At the hearing on the settled statement, held more than a year after conviction, the trial judge admitted having no recollection of the trial proceedings. The proffered settled statement was prepared almost entirely by the prosecutor with only nominal participation from appellate defense counsel, who had not participated at trial. Cervantes’ trial counsel had no input at all. He was deemed unavailable when appellate counsel told the court that he had left the public defender’s office. The trial court approved the settled statement.

It turned out that Cervantes’s trial counsel remained practicing in town after leaving the public defender’s office. The Court of Appeal, noting that Cervantes will be entitled to a new trial if a settled statement cannot be approved, remanded for a determination of whether a settled statement could now be prepared with the assistance of his newly located trial counsel.

Net result: More than two years after his conviction, Cervantes still doesn’t know if he will be appealing on the basis of a settled statement or will instead be entitled to a new trial.

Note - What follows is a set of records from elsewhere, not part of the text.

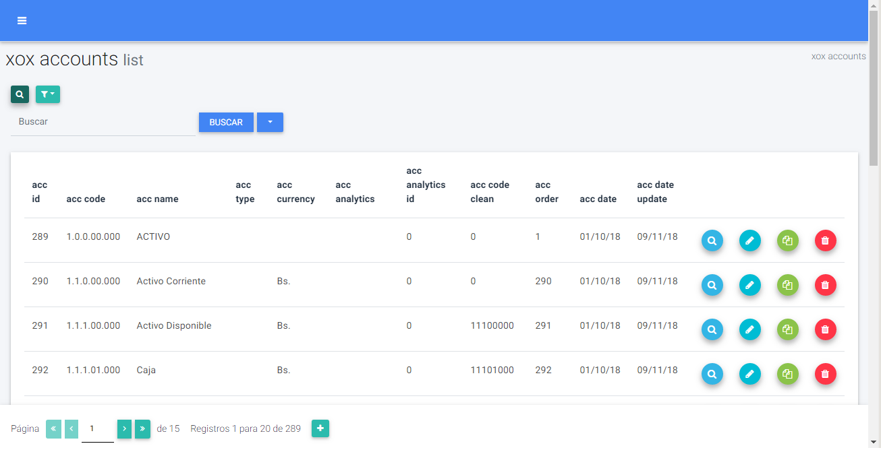
Task: Jump to the last page of records
Action: coord(142,429)
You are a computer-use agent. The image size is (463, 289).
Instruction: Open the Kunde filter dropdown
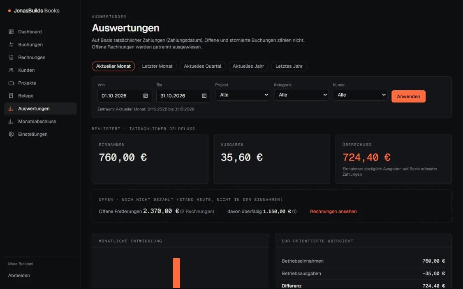[360, 95]
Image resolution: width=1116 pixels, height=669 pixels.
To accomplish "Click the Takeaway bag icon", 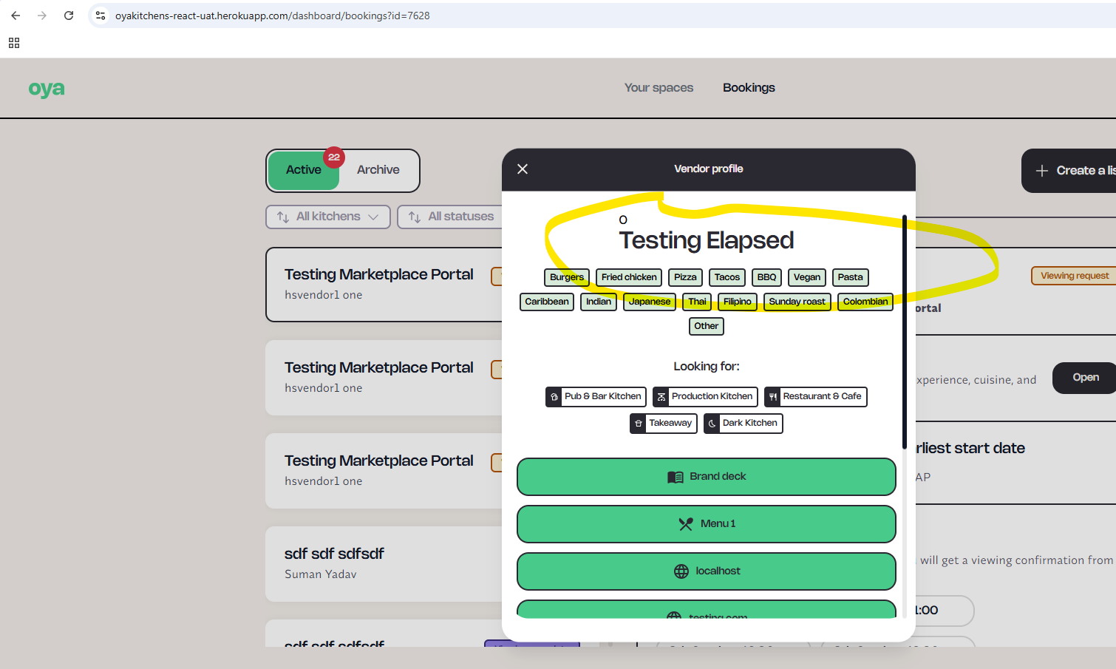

Lessons for trial lawyers: The Court of Appeal will not grant new trials on the basis of unavailability of transcripts until efforts at procuring a settled statement are thoroughly exhausted. Determine the availability of your trial transcript immediately and keep track of persons important to the preparation of a settled statement — just in case. It turned out in this case that although Cervantes’s trial counsel had left the public defender’s office, he was still practicing locally — a little effort could have saved a lot of time.

As a side note, the unanimous opinion from our local division of the Second District Court of Appeal contains this gem of writing in the introduction:

“The trial judge has no recollection of the trial proceedings. Yet, he approves a settled statement. This is unsettling.”

That’s the kind of writing that keeps opinions from being boring, yet maintains the seriousness of the subject (unlike, in my view, this opinion). I wish I could write similar remarks. But such writing from an appellate justice is almost universally appreciated, while an attorney submitting a brief has to worry about insulting the seriousness of the court. If I really want to scratch that itch, I should work on getting appointed to the bench.

Thanks to The Electric Lawyer.

Helmetless Motorcyclist Equals Broken Taillight . . . Sort of

I remember my motorcycling days fondly, and riding without a helmet was one of the greatest sensations of physical freedom I ever felt. Right up there with skydiving — maybe better. But I also think I was crazy to ride without a helmet. (I still think the skydiving made perfect sense.)

Richard Quigley probably doesn’t think I was crazy.  He was cited nine times for riding his motorcycle without a helmet and contended that law enforcement officers were required to issue him “fix-it” tickets instead of regular citations because his lack of a helmet was an “infraction involving equipment” that required such treatment.  In Department of the California Highway Patrol v. Superior Court, case no. H029406 (May 17, 2007), the Sixth District Court of Appeal holds that riding without a helmet is indeed a “correctable” violation subject to a fix-it ticket, but also holds that the officers had discretion to cite Quigley in this case because of they could have reasonably concluded that Quigley’s helmetless operation of his motorcycle met the statutory exception of an “immediate safety hazard” — an immediate danger to Quigley, that is.

Which leaves open the possibility that an officer could decide to issue only a fix-it ticket if the rider agreed to leave his motorcycle parked until he could retrieve and put on a helmet.  In that case, there would be no immediate safety hazard.  The hazard passed when the rider stopped the bike.

Hypothetically, one might even run across an officer that doesn’t find helmetless riding to be such a safety hazard that more than a fix-it ticket is required.  But I suspect any officer that feels that way isn’t likely to pull over a helmetless rider in the first place. Mr. Quigley, I wish you good luck finding those officers.

I expect the legislature will move on this issue.